AI Alignment & Evaluation

Ensuring powerful AI systems do what principals want — and measuring whether they actually do.

Suggested next → Mechanistic Interpretability · CS·AI

The brief

The earliest serious worry about powerful AI was not that it might fail to do what we asked, but that it might do exactly what we asked, with consequences we did not anticipate. The difficulty is that we can rarely write down what we actually intend; we hand the system a measurable proxy and hope it stands in for the goal. Norbert Wiener (1960), I.J. Good (1965), and later Eliezer Yudkowsky (2000s), Nick Bostrom (2014, Superintelligence), and Stuart Russell (2019, Human Compatible) gave the problem its modern statement: ensuring that an AI system's behaviour, as it becomes more capable, remains aligned with what its principals actually want — not with the letter of the objective they happened to specify. Anthropic was founded in 2021 explicitly around this concern; OpenAI and DeepMind have substantial alignment teams.

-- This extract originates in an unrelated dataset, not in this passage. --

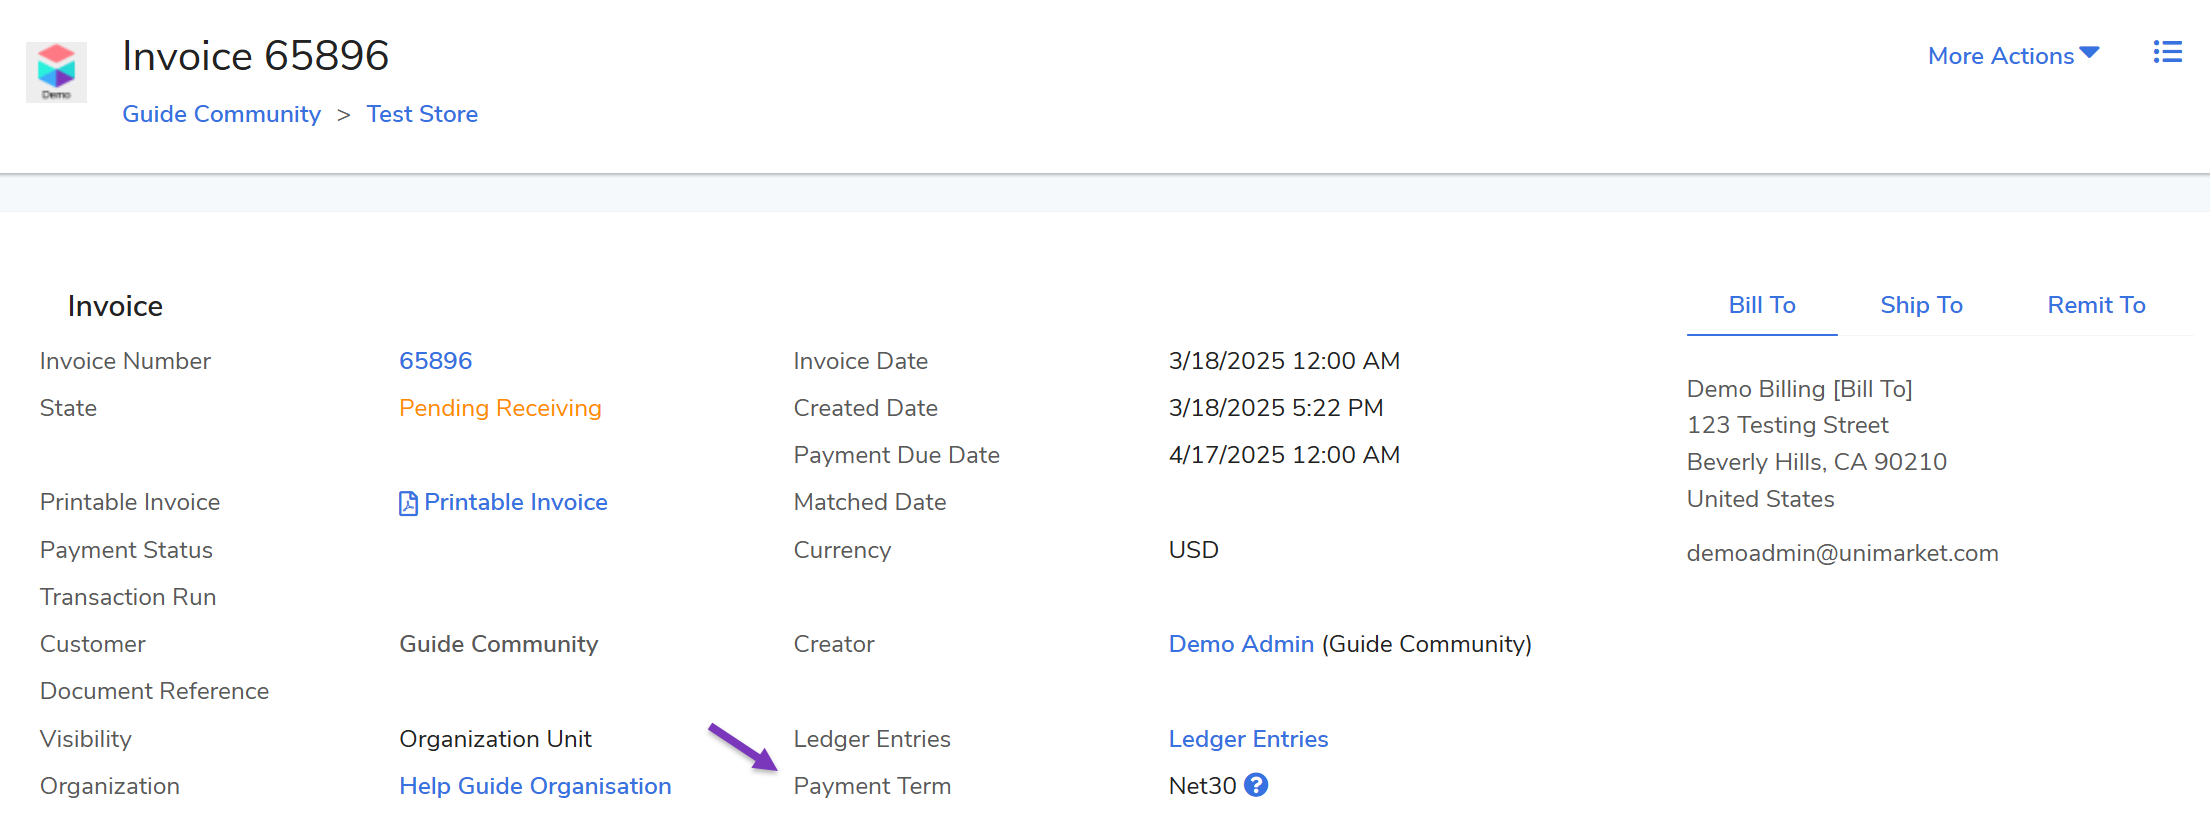The height and width of the screenshot is (815, 2210).
Task: Click the Demo organization logo icon
Action: pyautogui.click(x=56, y=71)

The danger is not malice but competence aimed slightly wrong, growing precisely as the system grows more able to pursue whatever target it was given.

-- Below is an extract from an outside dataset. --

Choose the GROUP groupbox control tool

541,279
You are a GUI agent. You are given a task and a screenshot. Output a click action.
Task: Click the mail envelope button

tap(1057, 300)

The technical state of the art has RLHF (reinforcement learning from human feedback; train a reward model on human preference rankings, optimise the LLM against it) as the workhorse, plus constitutional AI, RLAIF, and deliberative alignment. These produce models that are helpful, harmless, and honest on most distributions — but visibly fail on adversarial probes (jailbreaks, prompt injection), and may simply mask rather than remove deeper misalignment. They also inherit a structural weakness: any optimiser pushed hard against a measurable target tends toward specification gaming and reward hacking, exploiting the metric instead of the intent — a machine restatement of Goodhart's law, that a measure under pressure ceases to be a good measure. Human feedback only partly contains this, since the rater can be fooled, fatigued, or simply outmatched; supervising a system more capable than its overseer is the unsolved problem of scalable oversight. Evaluation is the parallel hard problem: benchmarks saturate faster than they can be created; teaching to the test is hard to detect; capabilities matter that no current benchmark cleanly measures (long-horizon agency, scientific creativity, deception). Empirically the field leans on red-teaming — adversarial stress-testing to surface failures before deployment — and increasingly on interpretability, the attempt to read a model's internals rather than only its outputs. Standard known failures include hallucination (confidently wrong factual outputs), reasoning brittleness (failure on adversarially-constructed simple problems), training-data dependence (weakness on novel domains), and bias inheritance (statistical regularities of the corpus, including human biases, propagated into outputs). Whether these are surface artifacts or symptoms of deeper architectural limits is a live disagreement between a scaling-first camp (keep scaling, and broadly expect general intelligence to follow) and an architectural-limits camp (current methods will hit a ceiling, and new ideas are needed) — a split that runs through much of the field. Feedback from other AI systems can extend the rater's reach but does not escape the problem, since the supervising model shares the same blind spots.

Why nowConcern has widened from near-term harms — bias, misinformation, deliberate misuse, the failures already visible in deployed systems — to long-term, high-stakes scenarios in which highly capable systems act in ways no one intended and no one can easily correct. Alignment has become a matter of national security and law: export controls on the most advanced chips, the first AI-specific statutes, and government safety bodies have appeared in quick succession, a regulatory landscape still being built. Alongside them, an ecosystem of independent evaluation and red-teaming organizations now audits frontier systems before release. The honest position: the technology is real, its capabilities are qualitatively different from earlier AI, the trajectory is uncertain, and anyone confidently predicting either imminent general intelligence or imminent stagnation is over-claiming. The coming years will resolve much of the disagreement.